Understanding Commutators in Quantum Mechanics: General and Specific Questions

[Drew Carey]

Hi all,
My motivation is understanding some derivations in Quantum Mechanics, but I think my questions are purely algebraic. I have a general question and then a specific one:

General Question - when writing the commutator of commuting vector and a scalar operators (for instance angular momentum and some Hamiltonian) - $[\vec A,H]=0$ - what is meant by this *exactly*? I see two possible answers:

1. $[A_i,H]=0$ for $i=1,2,3$
2. $[A_1+A_2+A_3,H]=0$ in which case we could have $[A_i,H]\ne0$ for some $i$ .
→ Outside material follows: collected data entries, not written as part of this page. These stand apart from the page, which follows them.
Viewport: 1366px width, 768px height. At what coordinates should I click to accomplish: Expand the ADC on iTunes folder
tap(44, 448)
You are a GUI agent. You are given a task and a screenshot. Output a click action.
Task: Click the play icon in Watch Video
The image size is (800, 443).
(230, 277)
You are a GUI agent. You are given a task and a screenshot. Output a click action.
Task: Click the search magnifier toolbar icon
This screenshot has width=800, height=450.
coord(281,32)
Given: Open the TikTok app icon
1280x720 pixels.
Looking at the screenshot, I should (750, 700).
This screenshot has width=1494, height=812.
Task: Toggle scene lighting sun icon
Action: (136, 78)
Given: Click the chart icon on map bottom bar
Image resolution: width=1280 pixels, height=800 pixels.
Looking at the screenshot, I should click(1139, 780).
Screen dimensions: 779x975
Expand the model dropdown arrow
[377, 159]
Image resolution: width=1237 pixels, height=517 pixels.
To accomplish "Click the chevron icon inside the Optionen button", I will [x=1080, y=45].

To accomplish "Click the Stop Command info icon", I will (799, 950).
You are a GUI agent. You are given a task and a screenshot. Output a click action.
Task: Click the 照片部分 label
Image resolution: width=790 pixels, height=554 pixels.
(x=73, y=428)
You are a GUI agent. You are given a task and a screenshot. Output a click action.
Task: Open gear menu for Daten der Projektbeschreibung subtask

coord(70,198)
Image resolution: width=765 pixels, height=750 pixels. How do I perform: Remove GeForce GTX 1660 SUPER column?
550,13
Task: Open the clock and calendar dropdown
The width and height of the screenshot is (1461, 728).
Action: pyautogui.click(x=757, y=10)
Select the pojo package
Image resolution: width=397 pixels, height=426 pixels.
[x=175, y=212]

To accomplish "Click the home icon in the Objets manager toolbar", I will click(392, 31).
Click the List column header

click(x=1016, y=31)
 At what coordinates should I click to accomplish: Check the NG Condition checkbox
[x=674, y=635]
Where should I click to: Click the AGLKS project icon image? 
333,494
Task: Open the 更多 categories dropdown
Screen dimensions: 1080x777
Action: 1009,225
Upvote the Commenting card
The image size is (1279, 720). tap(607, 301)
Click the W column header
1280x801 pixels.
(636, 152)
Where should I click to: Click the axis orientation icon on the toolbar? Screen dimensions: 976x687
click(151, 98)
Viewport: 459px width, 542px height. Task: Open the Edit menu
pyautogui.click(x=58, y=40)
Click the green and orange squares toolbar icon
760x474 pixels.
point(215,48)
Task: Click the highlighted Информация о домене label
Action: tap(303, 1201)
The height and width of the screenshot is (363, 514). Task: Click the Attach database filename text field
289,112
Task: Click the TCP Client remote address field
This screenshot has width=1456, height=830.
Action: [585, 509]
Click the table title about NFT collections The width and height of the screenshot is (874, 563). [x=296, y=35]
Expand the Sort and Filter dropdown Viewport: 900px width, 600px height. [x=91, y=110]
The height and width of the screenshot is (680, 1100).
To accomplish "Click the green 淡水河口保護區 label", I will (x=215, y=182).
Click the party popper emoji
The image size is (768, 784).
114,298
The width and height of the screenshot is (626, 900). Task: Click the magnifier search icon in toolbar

It seems to me that in the QM context almost always what is meant is the first option but I'm not certain...

Specific Question - if $\vec A$ and $\vec B$ commute with $H$, does $\vec A \cdot \vec B$ also necessarily commute? If the answer to the question above is #1, then obviously it does. If the answer is #2 then I guess not?

Would greatly appreciate the clarifications. Thanks!

 

[maajdl]

General question:
Definitively option 1.
Never in physics you will see such a thing as A1+A2+A3.
Such a quantity has no general meaning.
It is not independent of the frame of reference and physics is independent of the choice of the frame of reference.

Specific question:
The answer is no, not necessarily.
Do you think that A and B being vectors would play a role in the answer to your question?
At least, for scalar operators, the answer is clearly no.

 

[MathematicalPhysicist]

H is a scalar operator, i.e:

$$[\vec{A}, H ] = \vec{A}H - H\vec{A} = (A_1H,A_2 H , A_3 H) - (HA_1,HA_2,HA_3)$$

So indeed it's the first case.

 

[Drew Carey]

General question:
Definitively option 1.
Never in physics you will see such a thing as A1+A2+A3.
Such a quantity has no general meaning.
It is not independent of the frame of reference and physics is independent of the choice of the frame of reference.

Specific question:
The answer is no, not necessarily.
Do you think that A and B being vectors would play a role in the answer to your question?
At least, for scalar operators, the answer is clearly no.

Can you please elaborate on the second part. What do you mean by " for scalar operators, the answer is clearly no."?
If $A$ and $B$ commute with $H$ then: $$[AB,H]=A[B,H]+[A,H]B=0$$
If the answer to my first question was #1, then for vector operators $\vec A$ and $\vec B$ that commute with $H$ we would have: $$[\vec A \cdot \vec B,H]=[A_1B_1,H]+[A_2B_2,H]+[A_3B_3,H]$$ and equals zero by the previous case.

 

[tom.stoer]

if $\vec A$ and $\vec B$ commute with $H$, does $\vec A \cdot \vec B$ also necessarily commute?

yes, because
$$\left[\sum_iA_iB_i,H\right] = \sum_i\left(A_i[B_i,H]+[A_i,H]B_i\right) = 0$$
as you said.

(except for quantization anomalies in quantum field theories)

At least, for scalar operators, the answer is clearly no.

?

Where's the problem? Can you please provide a counterexample?

 

[maajdl]

Bad reading of the initial post!

 

[tom.stoer]

Bad reading of the initial post!

proof style!